INSTRUCTION 1 ▸ In the entries starting at the line containing "You are a computer-use agent." and ending at the line containing "[1846, 741]", swap "Collect Fees" for "View Fees" and reproduce those lines with nothing else altered.

# Start of SOURCE EXCERPT

How can someone ensure whether source code of some c library (.a) uses global variables or not? Is there any tool which can parse such details?
A library consist of modules (compiled C files). A module can declare a global variable. Any module (inside or outside the library) referencing the global variable will cause the module that declares the global variable to be included in your build.
A global variable can be static. It is then only visible in that module.
A global variable can be extern. That means it does not exist in the current module, and could not exist in the library at all in which case the user must provide the variable.
In the first and the third case, the variable will be listed in the symbol table of the library or in the fixup table of the library. The first is the list of symbols available to a callee; the second a list of variables whose exact address must still be fixed at load time. There may be variables that must be fixed-up that are not exported. Symbols always include the name, fix-ups don't need to be listed with their name.
So a tool to look at the symbol table of the library is probably what can answer your question.

# End of SOURCE EXCERPT
# Start of RAW RECORDS

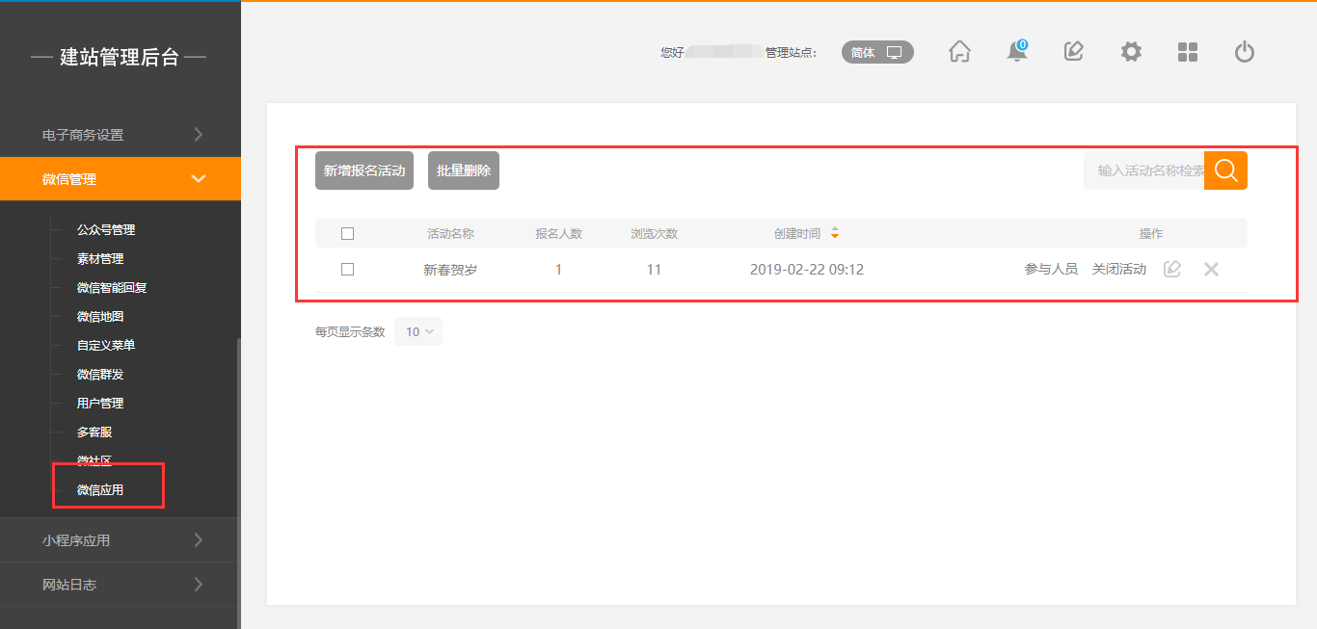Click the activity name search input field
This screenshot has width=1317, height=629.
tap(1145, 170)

# End of RAW RECORDS
# Start of RAW RECORDS

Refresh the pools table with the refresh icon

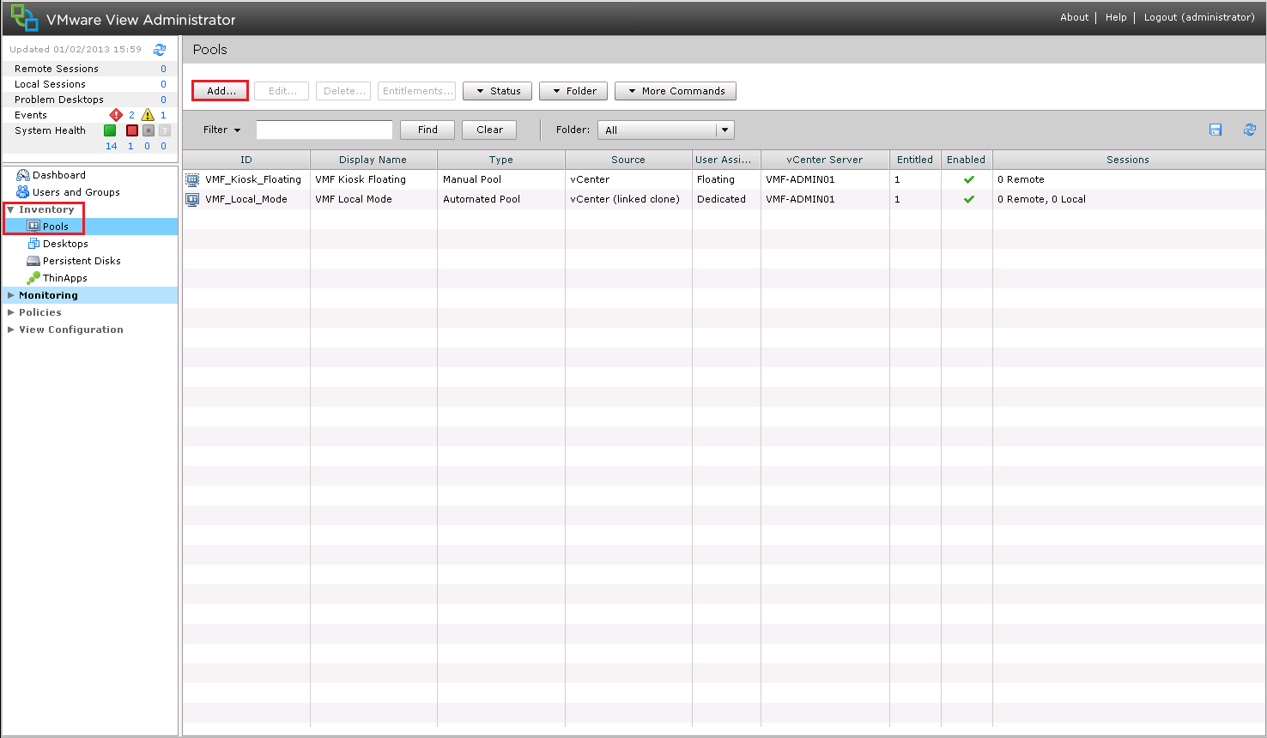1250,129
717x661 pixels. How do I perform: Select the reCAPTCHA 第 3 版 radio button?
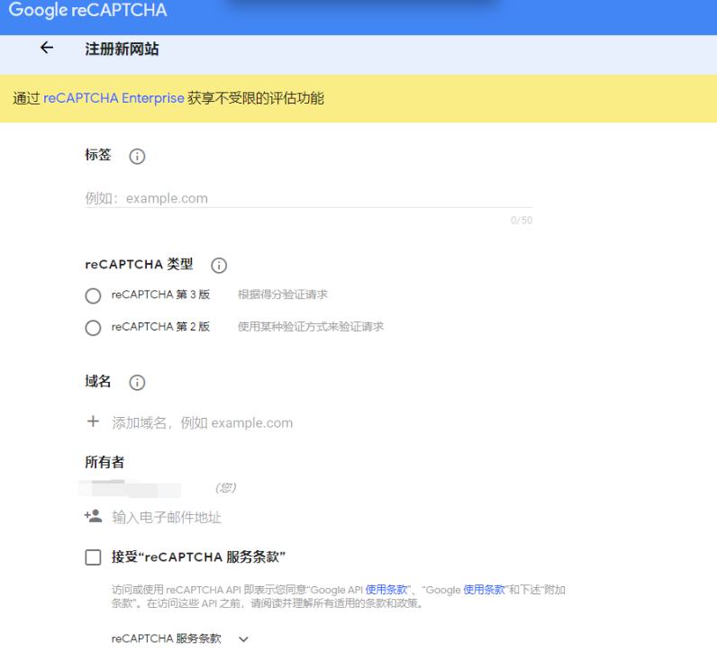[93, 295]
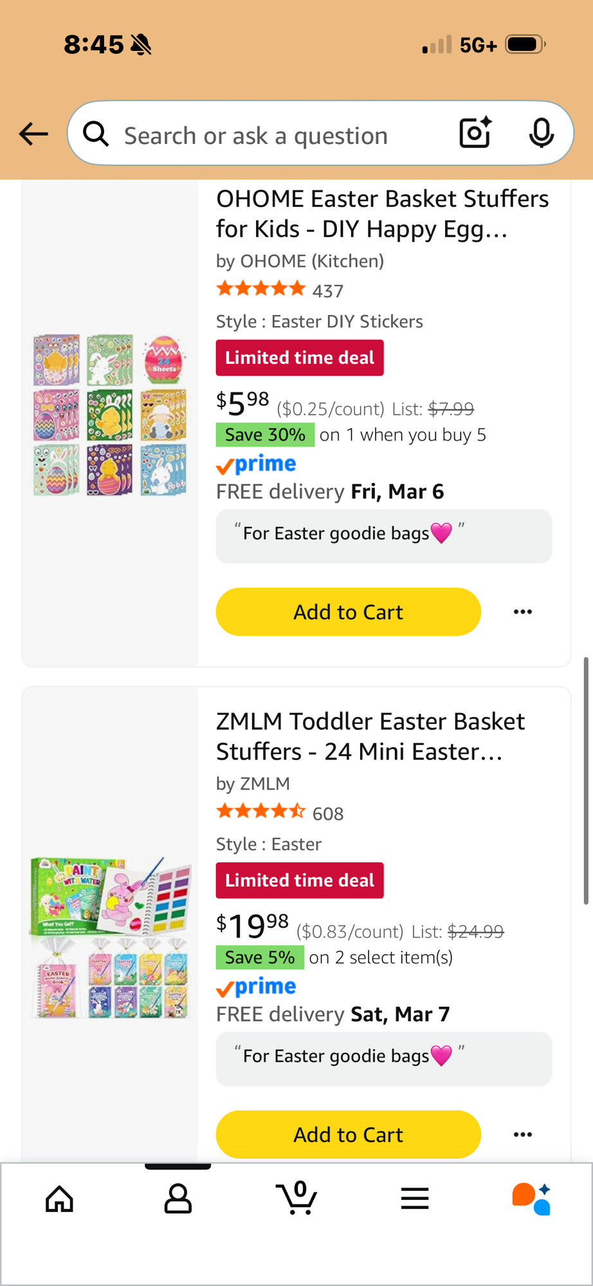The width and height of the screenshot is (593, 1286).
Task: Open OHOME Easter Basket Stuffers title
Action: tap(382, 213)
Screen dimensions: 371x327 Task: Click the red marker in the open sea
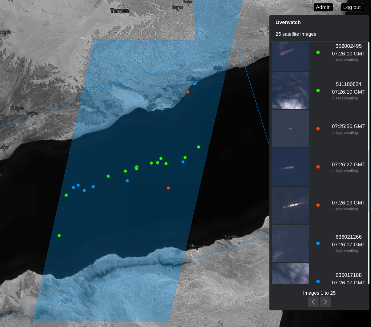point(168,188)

# End of RAW RECORDS
# Start of RAW RECORDS

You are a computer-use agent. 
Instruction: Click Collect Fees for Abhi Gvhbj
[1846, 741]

# End of RAW RECORDS

INSTRUCTION 2 ▸ Copy the passage on global variables in a C library word for word, starting at "How can someone" and ending at "in that module.".

FINAL RESULT 1 ▸
You are a computer-use agent. 
Instruction: Click View Fees for Abhi Gvhbj
[1846, 741]

FINAL RESULT 2 ▸
How can someone ensure whether source code of some c library (.a) uses global variables or not? Is there any tool which can parse such details?
A library consist of modules (compiled C files). A module can declare a global variable. Any module (inside or outside the library) referencing the global variable will cause the module that declares the global variable to be included in your build.
A global variable can be static. It is then only visible in that module.